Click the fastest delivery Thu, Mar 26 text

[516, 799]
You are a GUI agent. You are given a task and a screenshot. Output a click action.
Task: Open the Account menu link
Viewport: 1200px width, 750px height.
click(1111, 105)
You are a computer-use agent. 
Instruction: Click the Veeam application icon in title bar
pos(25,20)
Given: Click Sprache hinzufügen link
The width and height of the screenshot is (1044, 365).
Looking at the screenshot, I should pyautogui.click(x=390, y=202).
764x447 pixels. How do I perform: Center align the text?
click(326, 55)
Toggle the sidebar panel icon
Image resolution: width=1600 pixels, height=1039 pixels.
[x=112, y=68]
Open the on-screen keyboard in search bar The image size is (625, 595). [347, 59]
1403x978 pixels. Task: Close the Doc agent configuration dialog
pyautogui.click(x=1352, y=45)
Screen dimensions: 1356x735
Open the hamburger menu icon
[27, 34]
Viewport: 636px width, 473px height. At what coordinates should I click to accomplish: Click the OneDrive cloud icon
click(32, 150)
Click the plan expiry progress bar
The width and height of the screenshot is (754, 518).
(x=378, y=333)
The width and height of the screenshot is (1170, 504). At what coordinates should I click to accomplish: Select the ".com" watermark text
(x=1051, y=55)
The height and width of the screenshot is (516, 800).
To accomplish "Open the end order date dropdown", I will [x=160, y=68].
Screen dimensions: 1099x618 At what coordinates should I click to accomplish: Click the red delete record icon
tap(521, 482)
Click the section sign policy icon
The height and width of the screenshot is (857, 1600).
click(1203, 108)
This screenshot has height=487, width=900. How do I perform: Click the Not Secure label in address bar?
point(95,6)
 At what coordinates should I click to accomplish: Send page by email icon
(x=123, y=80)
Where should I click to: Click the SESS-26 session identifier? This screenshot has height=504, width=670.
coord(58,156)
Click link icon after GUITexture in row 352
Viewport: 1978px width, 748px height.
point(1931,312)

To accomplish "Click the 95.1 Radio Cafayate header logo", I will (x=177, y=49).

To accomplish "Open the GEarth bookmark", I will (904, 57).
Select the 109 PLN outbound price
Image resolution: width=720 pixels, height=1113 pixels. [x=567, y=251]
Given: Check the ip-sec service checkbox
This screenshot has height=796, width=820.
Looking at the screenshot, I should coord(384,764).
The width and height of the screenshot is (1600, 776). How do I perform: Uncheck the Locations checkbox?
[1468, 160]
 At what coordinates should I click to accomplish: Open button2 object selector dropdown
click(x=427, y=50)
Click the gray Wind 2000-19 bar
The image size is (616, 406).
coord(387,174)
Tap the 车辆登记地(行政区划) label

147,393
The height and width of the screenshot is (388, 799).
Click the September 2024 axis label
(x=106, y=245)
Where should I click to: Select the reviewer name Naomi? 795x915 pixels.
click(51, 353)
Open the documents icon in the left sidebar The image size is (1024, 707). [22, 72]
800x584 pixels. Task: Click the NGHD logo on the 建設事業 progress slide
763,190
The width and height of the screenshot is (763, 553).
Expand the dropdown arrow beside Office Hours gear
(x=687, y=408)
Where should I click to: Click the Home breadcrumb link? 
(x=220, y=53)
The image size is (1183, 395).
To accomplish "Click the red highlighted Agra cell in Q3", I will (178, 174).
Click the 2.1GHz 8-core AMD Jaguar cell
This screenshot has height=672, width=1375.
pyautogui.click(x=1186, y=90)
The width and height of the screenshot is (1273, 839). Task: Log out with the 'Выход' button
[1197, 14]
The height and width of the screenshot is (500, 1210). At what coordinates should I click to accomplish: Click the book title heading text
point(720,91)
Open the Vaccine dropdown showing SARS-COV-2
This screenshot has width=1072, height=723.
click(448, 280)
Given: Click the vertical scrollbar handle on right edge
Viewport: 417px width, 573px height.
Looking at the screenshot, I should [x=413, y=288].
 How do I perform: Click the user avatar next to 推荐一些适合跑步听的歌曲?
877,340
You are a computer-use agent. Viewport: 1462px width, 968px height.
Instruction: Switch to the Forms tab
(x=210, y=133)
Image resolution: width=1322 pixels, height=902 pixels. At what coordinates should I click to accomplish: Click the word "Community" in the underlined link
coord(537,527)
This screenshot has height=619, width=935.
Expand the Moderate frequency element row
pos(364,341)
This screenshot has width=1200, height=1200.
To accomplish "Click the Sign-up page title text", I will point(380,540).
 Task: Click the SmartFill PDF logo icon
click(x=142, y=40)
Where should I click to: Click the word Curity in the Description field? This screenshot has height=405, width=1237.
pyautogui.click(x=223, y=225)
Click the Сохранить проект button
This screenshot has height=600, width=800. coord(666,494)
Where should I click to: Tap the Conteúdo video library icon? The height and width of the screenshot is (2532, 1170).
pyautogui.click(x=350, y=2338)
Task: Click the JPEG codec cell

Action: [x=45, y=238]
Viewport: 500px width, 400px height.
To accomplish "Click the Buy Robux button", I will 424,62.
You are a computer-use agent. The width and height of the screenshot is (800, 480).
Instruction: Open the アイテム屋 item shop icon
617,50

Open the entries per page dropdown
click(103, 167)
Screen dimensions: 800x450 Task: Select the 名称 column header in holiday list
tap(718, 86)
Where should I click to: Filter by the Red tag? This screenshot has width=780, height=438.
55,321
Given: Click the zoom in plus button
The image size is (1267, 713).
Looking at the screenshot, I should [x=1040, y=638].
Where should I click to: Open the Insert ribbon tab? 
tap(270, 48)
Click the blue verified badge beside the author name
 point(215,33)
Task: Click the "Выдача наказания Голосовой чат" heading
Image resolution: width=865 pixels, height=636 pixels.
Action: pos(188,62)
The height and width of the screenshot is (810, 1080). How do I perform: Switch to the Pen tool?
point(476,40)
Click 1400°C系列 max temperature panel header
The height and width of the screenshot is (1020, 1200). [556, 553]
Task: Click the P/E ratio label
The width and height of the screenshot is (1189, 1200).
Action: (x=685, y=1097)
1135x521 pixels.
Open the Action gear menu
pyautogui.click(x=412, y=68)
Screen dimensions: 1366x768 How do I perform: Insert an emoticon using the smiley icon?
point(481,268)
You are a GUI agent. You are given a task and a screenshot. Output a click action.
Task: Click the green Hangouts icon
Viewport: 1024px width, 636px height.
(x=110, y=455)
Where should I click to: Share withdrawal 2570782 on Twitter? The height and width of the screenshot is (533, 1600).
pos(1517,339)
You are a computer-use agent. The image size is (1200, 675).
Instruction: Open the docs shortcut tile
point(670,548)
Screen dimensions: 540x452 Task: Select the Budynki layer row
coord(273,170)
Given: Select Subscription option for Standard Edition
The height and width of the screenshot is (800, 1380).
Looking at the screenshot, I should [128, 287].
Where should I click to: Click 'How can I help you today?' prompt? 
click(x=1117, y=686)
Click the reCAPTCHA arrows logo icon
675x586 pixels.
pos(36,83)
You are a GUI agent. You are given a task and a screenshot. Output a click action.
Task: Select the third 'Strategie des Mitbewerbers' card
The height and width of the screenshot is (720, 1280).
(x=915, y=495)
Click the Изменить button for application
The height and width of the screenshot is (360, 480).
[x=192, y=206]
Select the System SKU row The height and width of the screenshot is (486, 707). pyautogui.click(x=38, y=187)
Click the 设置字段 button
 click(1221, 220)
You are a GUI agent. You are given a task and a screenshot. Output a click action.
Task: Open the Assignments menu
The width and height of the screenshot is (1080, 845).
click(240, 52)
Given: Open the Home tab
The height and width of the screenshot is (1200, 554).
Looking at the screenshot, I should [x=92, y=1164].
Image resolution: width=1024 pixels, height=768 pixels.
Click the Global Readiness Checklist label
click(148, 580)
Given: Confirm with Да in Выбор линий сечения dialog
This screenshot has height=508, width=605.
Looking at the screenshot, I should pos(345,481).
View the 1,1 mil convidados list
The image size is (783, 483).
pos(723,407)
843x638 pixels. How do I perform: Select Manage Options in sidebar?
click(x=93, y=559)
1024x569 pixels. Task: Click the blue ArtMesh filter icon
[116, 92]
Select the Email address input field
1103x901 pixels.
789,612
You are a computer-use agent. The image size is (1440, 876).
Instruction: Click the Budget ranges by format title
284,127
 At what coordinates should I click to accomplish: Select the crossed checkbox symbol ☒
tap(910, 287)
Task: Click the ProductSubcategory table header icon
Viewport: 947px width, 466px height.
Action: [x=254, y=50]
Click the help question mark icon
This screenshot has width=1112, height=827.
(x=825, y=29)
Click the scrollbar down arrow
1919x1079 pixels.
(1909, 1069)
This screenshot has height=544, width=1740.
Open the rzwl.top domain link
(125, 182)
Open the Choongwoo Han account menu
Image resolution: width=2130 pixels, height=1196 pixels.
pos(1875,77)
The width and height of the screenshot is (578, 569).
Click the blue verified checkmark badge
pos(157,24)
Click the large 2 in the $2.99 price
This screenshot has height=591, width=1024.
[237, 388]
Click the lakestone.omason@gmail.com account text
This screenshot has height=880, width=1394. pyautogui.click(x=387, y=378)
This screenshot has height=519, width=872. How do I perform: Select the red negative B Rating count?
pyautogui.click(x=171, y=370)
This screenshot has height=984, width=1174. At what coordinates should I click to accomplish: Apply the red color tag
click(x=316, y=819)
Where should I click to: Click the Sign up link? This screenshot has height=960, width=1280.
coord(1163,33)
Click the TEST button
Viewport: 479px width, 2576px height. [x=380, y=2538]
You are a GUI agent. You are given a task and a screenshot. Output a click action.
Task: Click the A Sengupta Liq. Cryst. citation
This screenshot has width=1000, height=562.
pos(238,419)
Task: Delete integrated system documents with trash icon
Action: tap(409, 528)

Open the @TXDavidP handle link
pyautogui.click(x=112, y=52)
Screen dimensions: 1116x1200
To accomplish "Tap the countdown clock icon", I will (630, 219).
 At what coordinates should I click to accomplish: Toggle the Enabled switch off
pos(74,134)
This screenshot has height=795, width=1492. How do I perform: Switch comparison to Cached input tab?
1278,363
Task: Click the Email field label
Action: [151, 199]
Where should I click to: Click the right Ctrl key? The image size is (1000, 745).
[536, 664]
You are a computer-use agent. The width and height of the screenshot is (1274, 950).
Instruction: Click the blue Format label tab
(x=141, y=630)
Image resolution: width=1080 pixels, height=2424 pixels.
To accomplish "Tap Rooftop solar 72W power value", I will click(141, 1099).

────────

• **Task instructions**
If a line in the entries above has the word "computer", copy it.

• **Completed task**
You are a computer-use agent. 
You are a computer-use agent. Viewport: 1462px width, 968px height.
You are a computer-use agent. The width and height of the screenshot is (800, 480).
You are a computer-use agent. The image size is (1200, 675).
You are a computer-use agent. The image size is (1440, 876).
You are a computer-use agent. The width and height of the screenshot is (1274, 950).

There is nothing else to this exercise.